▶ [Extracted text]
= = =

Investor Complaints and Legal Action

Several investors have filed complaints in Bengaluru, alleging that MobiKwik and Lendbox engaged in deceptive practices. One FIR claims an investment of ₹4 lakh remains inaccessible, while another cites ₹91,341 of a ₹3 lakh investment as being blocked. These legal actions accuse the firms of cheating and dishonestly inducing property delivery under various statutes.

The complaints further allege that the companies marketed MobiKwik Xtra with promises of fixed-deposit-like returns and easy liquidity. However, investors claim their funds were diverted to new borrowers without their consent, leading to defaults and withdrawal restrictions. One complainant estimates that over 630 investors have collectively invested more than ₹6 crore in the scheme.

MobiKwik's Official Stance

In response to the allegations, MobiKwik has clarified that it acted solely as a distribution partner for the P2P product offered by Lendbox. The company stated that customers were made aware of the product's structure and the inherent risks involved before investing. It also noted that users were informed about modifications mandated by recent regulatory changes.

= = =

▶ [Recorded information]
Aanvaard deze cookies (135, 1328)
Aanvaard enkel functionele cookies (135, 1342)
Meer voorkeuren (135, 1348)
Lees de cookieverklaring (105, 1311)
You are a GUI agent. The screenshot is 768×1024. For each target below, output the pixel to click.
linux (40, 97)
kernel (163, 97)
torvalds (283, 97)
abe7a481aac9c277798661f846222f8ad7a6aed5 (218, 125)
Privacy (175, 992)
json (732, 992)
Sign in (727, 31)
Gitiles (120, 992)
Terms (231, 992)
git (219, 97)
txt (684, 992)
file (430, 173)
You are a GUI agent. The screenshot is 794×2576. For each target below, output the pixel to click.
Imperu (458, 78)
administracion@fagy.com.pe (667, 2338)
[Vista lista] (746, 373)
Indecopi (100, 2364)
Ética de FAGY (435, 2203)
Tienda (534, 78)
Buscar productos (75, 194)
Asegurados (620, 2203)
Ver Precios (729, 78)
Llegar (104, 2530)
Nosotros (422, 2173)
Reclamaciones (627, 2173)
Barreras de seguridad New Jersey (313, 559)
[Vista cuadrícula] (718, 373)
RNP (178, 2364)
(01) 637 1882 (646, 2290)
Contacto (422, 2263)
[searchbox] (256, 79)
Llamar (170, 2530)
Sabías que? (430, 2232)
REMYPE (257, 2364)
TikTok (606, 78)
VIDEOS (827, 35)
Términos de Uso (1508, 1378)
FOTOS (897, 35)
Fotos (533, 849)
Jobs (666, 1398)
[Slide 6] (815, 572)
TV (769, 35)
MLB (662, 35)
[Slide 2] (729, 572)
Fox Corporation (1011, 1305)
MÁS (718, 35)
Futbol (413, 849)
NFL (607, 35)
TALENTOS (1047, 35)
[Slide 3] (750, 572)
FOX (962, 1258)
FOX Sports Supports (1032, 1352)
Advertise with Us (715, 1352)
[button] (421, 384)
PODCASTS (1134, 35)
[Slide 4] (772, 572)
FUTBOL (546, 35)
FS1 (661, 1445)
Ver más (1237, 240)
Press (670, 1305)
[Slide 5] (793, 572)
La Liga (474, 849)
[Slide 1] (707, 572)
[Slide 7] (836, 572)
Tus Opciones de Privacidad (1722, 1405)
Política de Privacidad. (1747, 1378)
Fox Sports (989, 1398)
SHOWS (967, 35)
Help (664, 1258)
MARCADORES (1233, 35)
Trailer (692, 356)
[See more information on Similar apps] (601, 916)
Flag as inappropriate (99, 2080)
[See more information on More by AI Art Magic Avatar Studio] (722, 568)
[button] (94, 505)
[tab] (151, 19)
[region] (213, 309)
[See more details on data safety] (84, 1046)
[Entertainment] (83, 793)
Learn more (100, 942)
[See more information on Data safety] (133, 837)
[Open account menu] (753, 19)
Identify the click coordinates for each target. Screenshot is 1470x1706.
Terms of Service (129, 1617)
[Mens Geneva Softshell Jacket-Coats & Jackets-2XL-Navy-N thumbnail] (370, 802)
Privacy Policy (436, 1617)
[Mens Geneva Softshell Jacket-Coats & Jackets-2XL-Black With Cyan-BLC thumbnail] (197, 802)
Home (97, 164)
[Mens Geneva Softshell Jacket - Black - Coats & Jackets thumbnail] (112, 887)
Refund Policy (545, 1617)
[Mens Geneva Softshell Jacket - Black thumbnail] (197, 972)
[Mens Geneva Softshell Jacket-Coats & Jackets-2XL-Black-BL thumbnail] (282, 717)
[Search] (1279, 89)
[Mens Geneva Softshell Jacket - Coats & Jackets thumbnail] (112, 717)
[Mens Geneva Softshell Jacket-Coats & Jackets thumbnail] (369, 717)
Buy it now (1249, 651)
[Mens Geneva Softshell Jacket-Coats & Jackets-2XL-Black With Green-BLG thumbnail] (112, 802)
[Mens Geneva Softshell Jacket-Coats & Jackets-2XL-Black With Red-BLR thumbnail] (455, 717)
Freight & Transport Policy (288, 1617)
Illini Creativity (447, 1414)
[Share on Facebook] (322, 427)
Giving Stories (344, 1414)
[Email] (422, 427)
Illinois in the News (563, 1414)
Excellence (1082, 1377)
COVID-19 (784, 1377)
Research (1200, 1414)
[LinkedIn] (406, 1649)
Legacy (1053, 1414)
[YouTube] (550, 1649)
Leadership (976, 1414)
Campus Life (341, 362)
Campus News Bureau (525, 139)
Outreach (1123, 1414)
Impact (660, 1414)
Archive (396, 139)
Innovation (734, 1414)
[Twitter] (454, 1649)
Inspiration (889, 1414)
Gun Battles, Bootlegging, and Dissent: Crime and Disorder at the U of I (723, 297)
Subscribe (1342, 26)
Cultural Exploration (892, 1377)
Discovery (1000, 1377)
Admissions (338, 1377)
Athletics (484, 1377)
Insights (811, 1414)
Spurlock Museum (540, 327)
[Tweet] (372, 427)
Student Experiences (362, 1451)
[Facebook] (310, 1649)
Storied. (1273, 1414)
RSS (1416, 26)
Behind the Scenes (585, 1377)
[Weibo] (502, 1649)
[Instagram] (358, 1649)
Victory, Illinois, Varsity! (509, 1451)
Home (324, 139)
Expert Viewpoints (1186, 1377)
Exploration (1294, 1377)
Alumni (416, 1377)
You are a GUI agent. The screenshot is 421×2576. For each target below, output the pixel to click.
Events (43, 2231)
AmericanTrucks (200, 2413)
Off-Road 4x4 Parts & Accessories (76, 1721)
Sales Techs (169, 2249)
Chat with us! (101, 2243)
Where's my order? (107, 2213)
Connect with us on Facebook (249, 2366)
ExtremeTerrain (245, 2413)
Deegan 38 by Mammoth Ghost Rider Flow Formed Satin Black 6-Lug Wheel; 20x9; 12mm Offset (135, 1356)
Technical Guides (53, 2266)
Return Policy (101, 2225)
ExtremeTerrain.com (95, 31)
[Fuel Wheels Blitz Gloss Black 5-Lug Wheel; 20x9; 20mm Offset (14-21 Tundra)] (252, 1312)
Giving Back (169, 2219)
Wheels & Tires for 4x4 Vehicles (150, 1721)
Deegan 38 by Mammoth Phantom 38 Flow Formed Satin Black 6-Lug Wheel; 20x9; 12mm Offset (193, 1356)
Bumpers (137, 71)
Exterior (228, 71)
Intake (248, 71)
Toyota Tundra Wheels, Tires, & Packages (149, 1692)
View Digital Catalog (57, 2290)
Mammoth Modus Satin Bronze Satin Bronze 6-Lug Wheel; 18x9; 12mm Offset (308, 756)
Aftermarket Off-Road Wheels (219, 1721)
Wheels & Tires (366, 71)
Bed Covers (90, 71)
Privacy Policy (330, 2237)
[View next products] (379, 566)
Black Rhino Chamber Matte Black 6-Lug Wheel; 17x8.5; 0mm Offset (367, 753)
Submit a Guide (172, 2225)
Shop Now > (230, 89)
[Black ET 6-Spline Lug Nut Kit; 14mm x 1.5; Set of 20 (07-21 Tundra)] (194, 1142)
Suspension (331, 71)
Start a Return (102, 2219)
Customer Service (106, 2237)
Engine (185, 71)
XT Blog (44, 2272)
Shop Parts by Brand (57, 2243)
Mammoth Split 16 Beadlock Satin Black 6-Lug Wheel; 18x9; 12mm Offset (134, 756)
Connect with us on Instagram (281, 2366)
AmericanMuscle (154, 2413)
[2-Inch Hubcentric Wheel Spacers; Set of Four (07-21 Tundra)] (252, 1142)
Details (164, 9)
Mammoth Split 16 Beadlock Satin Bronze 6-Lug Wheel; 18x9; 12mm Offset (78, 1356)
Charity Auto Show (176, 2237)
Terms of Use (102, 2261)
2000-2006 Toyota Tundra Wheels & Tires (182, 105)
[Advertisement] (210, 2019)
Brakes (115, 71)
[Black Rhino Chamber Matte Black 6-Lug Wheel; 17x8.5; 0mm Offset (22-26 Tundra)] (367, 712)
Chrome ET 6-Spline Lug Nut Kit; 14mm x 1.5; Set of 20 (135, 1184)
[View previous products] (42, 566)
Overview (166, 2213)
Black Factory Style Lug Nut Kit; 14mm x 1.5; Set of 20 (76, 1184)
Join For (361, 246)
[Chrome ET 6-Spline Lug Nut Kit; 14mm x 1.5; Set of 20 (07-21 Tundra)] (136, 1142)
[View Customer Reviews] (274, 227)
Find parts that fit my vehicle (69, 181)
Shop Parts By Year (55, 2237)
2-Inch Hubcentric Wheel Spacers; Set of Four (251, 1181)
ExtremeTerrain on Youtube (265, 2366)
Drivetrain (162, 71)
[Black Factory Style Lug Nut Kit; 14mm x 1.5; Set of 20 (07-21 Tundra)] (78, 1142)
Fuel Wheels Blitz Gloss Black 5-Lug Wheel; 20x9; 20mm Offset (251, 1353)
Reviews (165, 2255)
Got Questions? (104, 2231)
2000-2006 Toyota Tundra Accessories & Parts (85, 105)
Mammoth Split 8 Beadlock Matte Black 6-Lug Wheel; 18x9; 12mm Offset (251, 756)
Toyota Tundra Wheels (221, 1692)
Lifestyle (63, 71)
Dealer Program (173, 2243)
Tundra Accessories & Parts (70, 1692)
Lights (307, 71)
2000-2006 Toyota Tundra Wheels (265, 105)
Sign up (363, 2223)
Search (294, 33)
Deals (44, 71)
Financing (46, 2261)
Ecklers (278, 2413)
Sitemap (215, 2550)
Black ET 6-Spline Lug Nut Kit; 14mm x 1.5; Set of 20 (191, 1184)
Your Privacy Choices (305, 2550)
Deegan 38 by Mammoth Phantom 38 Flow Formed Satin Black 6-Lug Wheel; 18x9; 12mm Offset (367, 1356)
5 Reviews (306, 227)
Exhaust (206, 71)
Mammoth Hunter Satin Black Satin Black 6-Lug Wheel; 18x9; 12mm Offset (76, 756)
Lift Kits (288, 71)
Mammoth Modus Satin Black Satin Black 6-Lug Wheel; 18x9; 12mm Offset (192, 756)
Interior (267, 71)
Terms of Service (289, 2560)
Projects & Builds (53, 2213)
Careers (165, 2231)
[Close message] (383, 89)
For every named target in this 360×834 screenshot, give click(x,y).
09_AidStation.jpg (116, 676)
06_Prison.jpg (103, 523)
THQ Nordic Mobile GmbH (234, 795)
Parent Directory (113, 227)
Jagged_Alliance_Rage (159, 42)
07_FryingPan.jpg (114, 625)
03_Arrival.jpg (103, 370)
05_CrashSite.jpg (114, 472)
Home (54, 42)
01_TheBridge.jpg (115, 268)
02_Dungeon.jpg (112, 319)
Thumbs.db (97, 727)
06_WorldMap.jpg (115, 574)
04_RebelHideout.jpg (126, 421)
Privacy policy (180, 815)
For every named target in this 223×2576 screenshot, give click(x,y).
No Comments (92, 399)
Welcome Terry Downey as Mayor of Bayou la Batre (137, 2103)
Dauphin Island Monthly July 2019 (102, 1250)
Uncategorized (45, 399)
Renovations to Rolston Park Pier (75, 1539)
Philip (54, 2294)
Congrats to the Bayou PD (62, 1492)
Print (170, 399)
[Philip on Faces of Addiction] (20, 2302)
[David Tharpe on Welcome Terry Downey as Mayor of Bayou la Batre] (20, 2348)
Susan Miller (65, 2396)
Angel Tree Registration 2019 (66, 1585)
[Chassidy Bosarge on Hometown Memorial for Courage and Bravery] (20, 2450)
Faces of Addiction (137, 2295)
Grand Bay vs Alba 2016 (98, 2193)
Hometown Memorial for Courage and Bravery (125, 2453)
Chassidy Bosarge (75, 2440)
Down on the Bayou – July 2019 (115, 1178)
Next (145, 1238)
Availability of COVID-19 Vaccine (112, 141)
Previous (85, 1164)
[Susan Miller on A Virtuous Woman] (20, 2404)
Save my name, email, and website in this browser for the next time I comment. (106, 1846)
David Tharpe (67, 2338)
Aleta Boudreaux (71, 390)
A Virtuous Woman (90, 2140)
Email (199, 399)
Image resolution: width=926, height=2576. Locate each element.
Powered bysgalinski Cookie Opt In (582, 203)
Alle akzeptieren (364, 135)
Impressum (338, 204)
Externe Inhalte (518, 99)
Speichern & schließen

= = =

▶ [Complete the following]
[1] Answer these questions using the text about the MobiKwik investor complaints, one answer per line:
(a) In which city were the complaints filed?
(b) How many investors does one complainant estimate put money into the scheme?
(c) What role does MobiKwik say it played for the P2P product?
[2] Reproduce everything in the text about the MobiKwik investor complaints from "MobiKwik's Official Stance" down to "recent regulatory changes.".
[3] List every rupee amount mentioned in the text about the MobiKwik investor complaints.

▶ [Answers by item]
[1]
(a) Bengaluru
(b) Over 630 investors
(c) A distribution partner for the P2P product offered by Lendbox

[2]
MobiKwik's Official Stance

In response to the allegations, MobiKwik has clarified that it acted solely as a distribution partner for the P2P product offered by Lendbox. The company stated that customers were made aware of the product's structure and the inherent risks involved before investing. It also noted that users were informed about modifications mandated by recent regulatory changes.

[3]
₹4 lakh
₹91,341
₹3 lakh
₹6 crore